Irene Pivetti, l’indagine per riciclaggio e le tre Ferrari: sequestro da 4 milioni di euro

L’unico «bene effettivamente ceduto», e «passato nella disponibilità del gruppo cinese, sarebbe il logo della Scuderia Isolani «abbinato al logo Ferrari». Se lo scopo di «Isolani e Mascoli», sua moglie (entrambi si trasferirono alle Canarie), è stato quello «di dissimulare la proprietà dei beni e sottrarli» al Fisco, «l’obiettivo perseguito da Pivetti è stato quello di acquistare il logo Isolani-Ferrari per cederlo a un prezzo dieci volte superiore al gruppo Daohe, senza comparire in prima persona come contraente». Attraverso la «complessa contrattazione» Isolani e la moglie, «simulando la vendita dell’intera scuderia», avrebbero di fatto ceduto «soltanto il logo», mentre Pivetti avrebbe comprato il marchio a 1,2 milioni di euro e lo avrebbe rivenduto al gruppo cinese per «10 milioni» di euro.

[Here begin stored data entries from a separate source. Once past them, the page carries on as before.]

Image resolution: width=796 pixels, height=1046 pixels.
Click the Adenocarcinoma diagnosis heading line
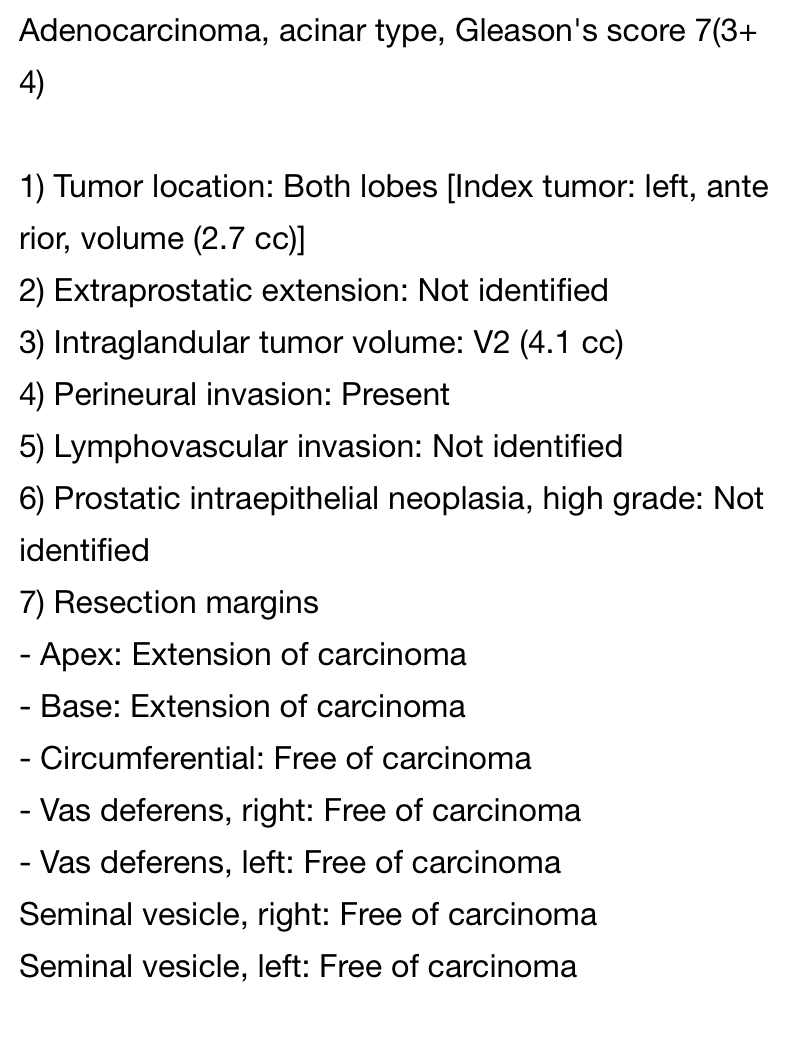[x=388, y=31]
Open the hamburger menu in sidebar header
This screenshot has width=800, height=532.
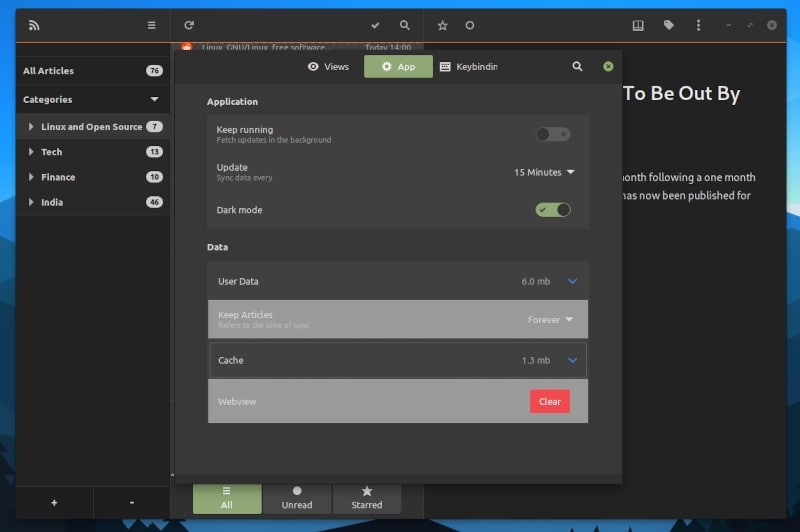coord(151,25)
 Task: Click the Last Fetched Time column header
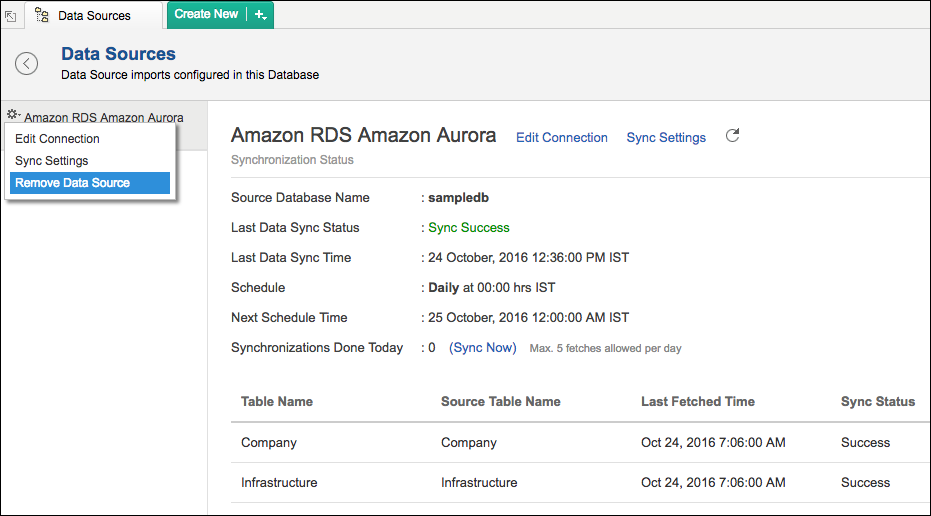click(698, 402)
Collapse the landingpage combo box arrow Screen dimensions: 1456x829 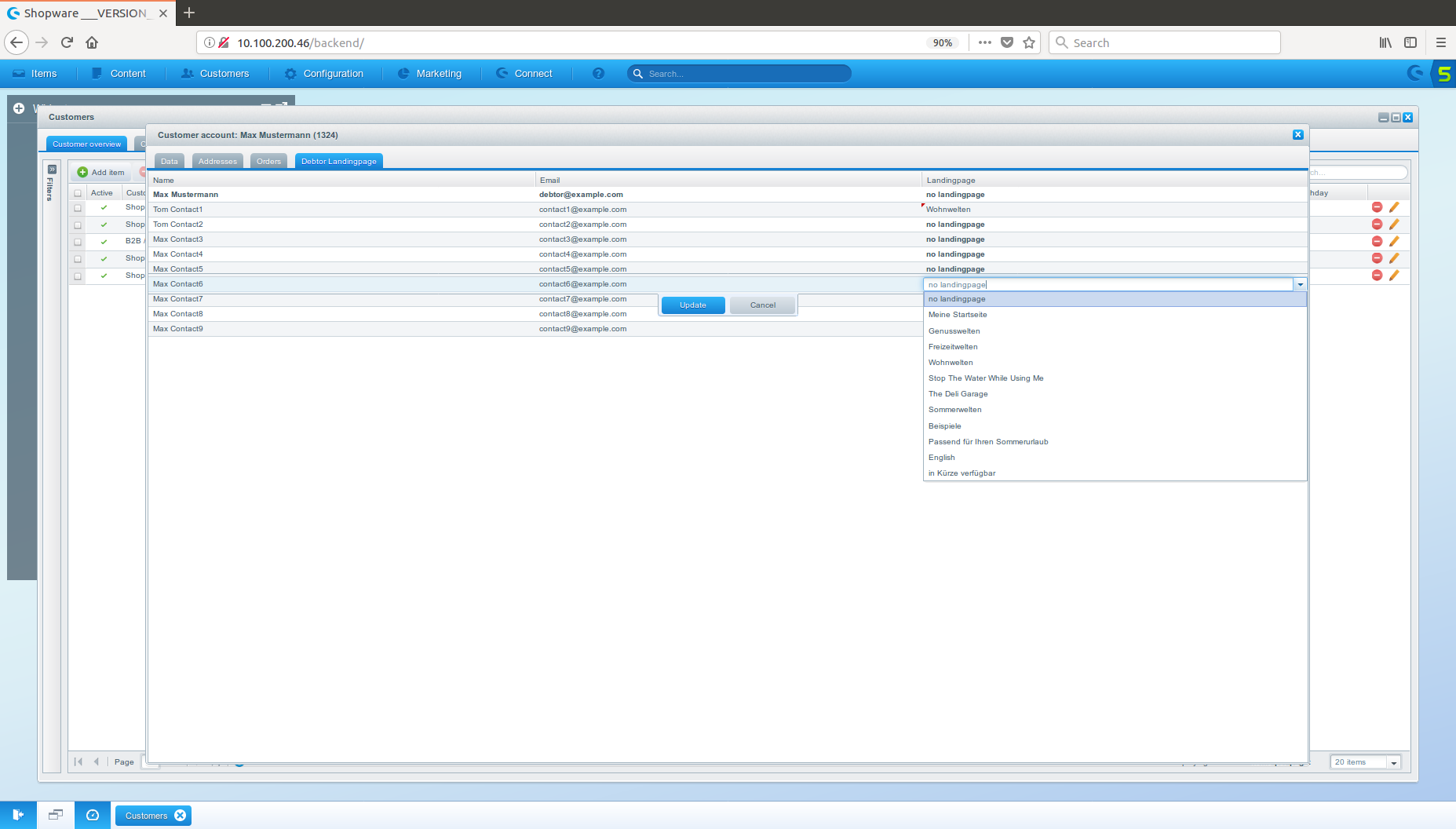1300,284
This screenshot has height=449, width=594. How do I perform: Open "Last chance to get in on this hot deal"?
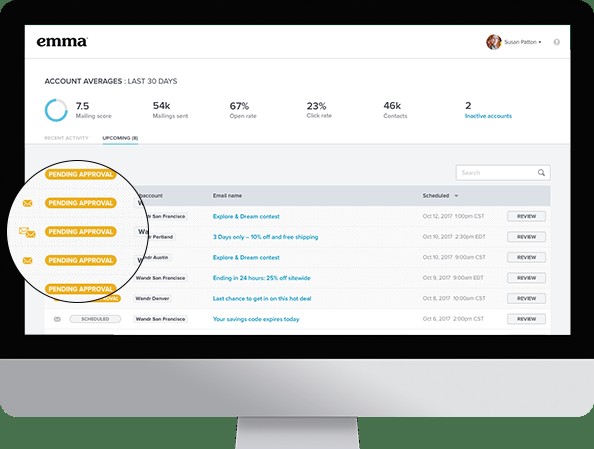click(262, 299)
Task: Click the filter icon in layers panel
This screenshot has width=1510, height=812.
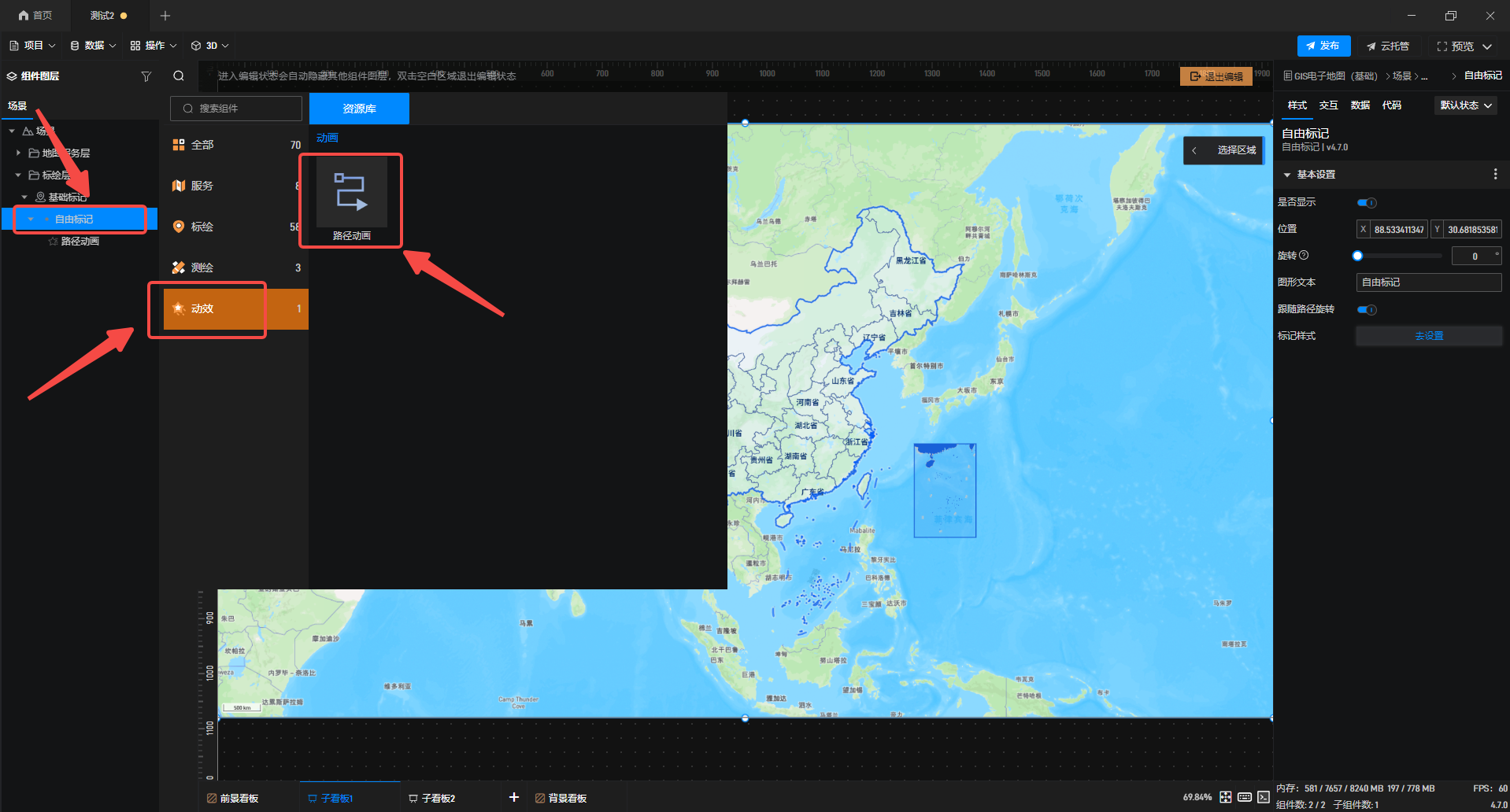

Gli avvisi di conclusione delle indagini

In tutto gli indagati sono sette. Pivetti, Isolani, la moglie e la figlia dell’ex pilota, il notaio e due imprenditori (di cui uno cinese). Gli avvisi di conclusione dell’indagine sono stati notificati in vista della richiesta di rinvio a giudizio. Le tre auto Ferrari da competizione, del valore complessivo di oltre 1 milione di euro, sono sottoposte a sequestro preventivo. Il provvedimento è stato emesso in via d’urgenza: 3,5 milioni di euro come «profitto della frode fiscale» e 500mila euro «quale profitto delle condotte di riciclaggio dei proventi» dell’evasione. Dagli accertamenti sono emersi ricavi per «circa 8 milioni» realizzati attraverso la compravendita in particolare delle Ferrari e «sottratti a tassazione in Italia attraverso la fittizia interposizione di veicoli societari esteri».

La rotta Italia-Hong Kong

Oltre a dirottare a Hong Kong «proventi imponibili» in Italia, spiegano gli investigatori, il patrimonio della società automobilistica di Isolani sarebbe stato sottratto alle «procedure di riscossione coattiva per debiti tributari insoluti, pari a oltre 5 milioni di euro». Le indagini sono state estese, negli ultimi mesi, a «decine di giurisdizioni estere» attraverso rogatorie (verso Hong Kong, Cina, Macao, Svizzera, San Marino, Malta, Monaco, Gran Bretagna, Polonia e Spagna). È emerso che «parte del profitto della frode fiscale» era stato movimentato «sempre estero su estero».

Chi è Irene Pivetti

Ex politica, conduttrice televisiva e giornalista, sorella maggiore dell’attrice Veronica, Irene Pivetti è stata eletta deputata con la Lega e presidente della Camera nel 1994 (al quarto scrutinio). Poi è passata all’Udeur ed è rimasta in Parlamento fino al 2001. È figlia del regista Paolo Pivetti e dell’attrice e doppiatrice Grazia Gabrielli. Laureata con lode in Lettere (indirizzo filosofico) alla Cattolica di Milano, dopo l’università ha lavorato come consulente editoriale per Motta Editore, Selezione, Mondadori, Club degli Editori e De Agostini. Oggi cura un blog e lavora come imprenditrice.

Il caso mascherine

Nell’aprile 2020, durante la prima ondata Covid, la Guardia di Finanza aveva sequestrato circa mezzo milione di mascherine importate dalla Cina dalla Only Logistic, l’azienda di Irene Pivetti. Erano state ritenute non idonee e di scarsa qualità. Gli inquirenti erano risaliti a quattro fatture emesse dalla sua società alla Protezione Civile per la cessione di 15 milioni di mascherine (valore totale: 25 milioni di euro). Sulla base di quest’inchiesta erano stati bloccati 1,5 milioni di euro sui conti correnti della società e Pivetti era stata indagata — assieme ad altre quattro persone — con l’accusa di frode in commercio, falso ideologico, uso di atto falso, ricettazione, fornitura di prodotti non conformi, violazione di dazi doganali e reati fiscali. Un procedimento era stato aperto anche dalla Corte dei conti a Roma. Sul caso mascherine indaga anche la Procura di Milano.